Напоследок мне был показан Сатурн. Он висел в черном бархате космической бездны со всеми своими кольцами. Настолько непостижимо далекий, что начала кружиться голова.
Вернувшись к середине ночи в Дом творчества, я не мог заснуть. В мозгу вращались огромная Луна, Марс с Сатурном. Я думал о том, как это они помещаются там, в голове, да еще все то, что я знаю о Земле, о знакомых людях со всеми их историями, о зверях, деревьях… И что произойдет со всем тем, что в меня вместилось, после моей смерти?
Рассвет выдался солнечный, по–весеннему ранний.
Подмерзший за ночь снежный наст похрустывал и ломался под моими шагами, пока я бродил по пустынным просекам мимо дач и заборов, оглушаемый треньканьем синичек.
Мир непонятным образом преобразился. Теперь становилось очевидным, что все той же любовью Бога создан этот сладкий мартовский воздух, эти перепархивающие с сосны на сосну пичуги, мое как бы само по себе бьющееся сердце, мозг со всеми продолжающими оставаться там планетами.
Приустав, я вернулся к Дому творчества. Не хотелось идти завтракать в столовую. Не хотелось никого видеть.
На каменной балюстрадке перед входом у круглого столика стояли три пустых соломенных кресла. Я опустился на одно из них. Почувствовал теплую ласку солнца на лбу, словно дотронулась материнская ладонь. Я закрыл глаза.
— Извините, не помешаю?
Человек, которого я раньше здесь не видел, невысокий, почти маленький, в демисезонном пальто, с непокрытой благородно поседевшей головой, сел напротив меня, счел нужным поделиться:
— Сейчас со своей дачи придет Борис Леонидович Пастернак, и мы вместе поедем в Москву на электричке.

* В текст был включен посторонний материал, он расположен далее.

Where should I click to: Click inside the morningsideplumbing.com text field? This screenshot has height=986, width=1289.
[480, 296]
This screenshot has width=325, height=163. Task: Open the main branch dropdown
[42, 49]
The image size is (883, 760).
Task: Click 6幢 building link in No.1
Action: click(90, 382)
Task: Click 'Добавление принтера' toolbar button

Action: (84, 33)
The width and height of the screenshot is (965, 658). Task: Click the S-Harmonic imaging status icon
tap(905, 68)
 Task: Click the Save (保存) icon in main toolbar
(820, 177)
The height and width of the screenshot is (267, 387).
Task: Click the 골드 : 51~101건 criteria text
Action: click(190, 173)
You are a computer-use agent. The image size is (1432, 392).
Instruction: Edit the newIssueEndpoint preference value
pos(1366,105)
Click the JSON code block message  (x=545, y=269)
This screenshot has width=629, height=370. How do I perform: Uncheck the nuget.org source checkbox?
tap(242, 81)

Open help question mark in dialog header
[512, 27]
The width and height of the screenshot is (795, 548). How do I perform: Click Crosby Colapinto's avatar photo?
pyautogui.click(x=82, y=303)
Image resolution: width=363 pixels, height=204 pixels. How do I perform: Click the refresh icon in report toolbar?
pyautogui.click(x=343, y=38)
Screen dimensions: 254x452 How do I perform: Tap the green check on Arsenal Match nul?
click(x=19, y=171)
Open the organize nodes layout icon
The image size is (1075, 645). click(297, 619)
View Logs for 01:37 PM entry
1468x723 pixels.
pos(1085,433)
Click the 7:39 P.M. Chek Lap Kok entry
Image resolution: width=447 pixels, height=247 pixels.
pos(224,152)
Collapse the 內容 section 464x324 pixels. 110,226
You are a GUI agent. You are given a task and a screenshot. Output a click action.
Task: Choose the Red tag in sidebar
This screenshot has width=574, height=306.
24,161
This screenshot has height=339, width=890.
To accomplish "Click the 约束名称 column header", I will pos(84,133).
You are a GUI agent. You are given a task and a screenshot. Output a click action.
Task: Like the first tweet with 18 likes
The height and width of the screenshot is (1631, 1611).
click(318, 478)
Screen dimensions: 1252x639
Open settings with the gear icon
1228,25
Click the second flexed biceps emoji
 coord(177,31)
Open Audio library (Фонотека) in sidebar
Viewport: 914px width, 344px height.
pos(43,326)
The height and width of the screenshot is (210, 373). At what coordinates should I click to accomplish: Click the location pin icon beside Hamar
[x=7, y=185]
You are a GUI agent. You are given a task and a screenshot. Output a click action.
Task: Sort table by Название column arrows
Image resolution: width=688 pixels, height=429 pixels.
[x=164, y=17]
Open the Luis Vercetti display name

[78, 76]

Я почтительно кивнул. В другое время весть о предполагаемом появлении любимого поэта меня бы взволновала….«Энергия, которая держит и кружит планеты, должна же откуда‑то подпитываться. Вечно. От какого‑то сверхмощного источника, — я старался мыслить логически. — Иначе инерция первого толчка давным–давно должна бы угаснуть, сойти на нет… А если тот, кто это все создал, перестанет заботиться, разлюбит, все полетит в тартарары?»
— Извините, с вами что‑то случилось? У вас трагическое лицо.
— Так. Доморощенные мысли…
— Вы прозаик, поэт?
— Пишу стихи.
При всей назойливости человечек был славный, открытый. И поэтому я с удовольствием пожал протянутую через стол маленькую горячую руку. Удивился, услышав:
— Меня зовут Генрих Густавович Нейгауз. Бываете в консерватории?
— Признаться, редко. Я люблю музыку. Но мешают слушать ужимки музыкантов, их гримасы, когда они насилуют свои инструменты… Дирижер, как сумасшедший, размахивает своей палочкой, позирует… У меня есть пластинки с вашим исполнением.
— И на том спасибо, — улыбнулся Нейгауз. — Стихи пишете для славы?
— Не знаю. Не могу не писать.
— Именно! Видите ли, молодой человек, недавно выпустил книгу «Искусство фортепианной игры». Сожалею, нет с собой экземпляра. С удовольствием подарил бы. Там есть одно выражение, счастливо пришедшее в голову, — «бескорыстное музицирование». Если с любовью занимаешься музыкой, вообще искусством, для себя, бескорыстно, — так же интимно, с любовью оно будет восприниматься слушателем, читателем.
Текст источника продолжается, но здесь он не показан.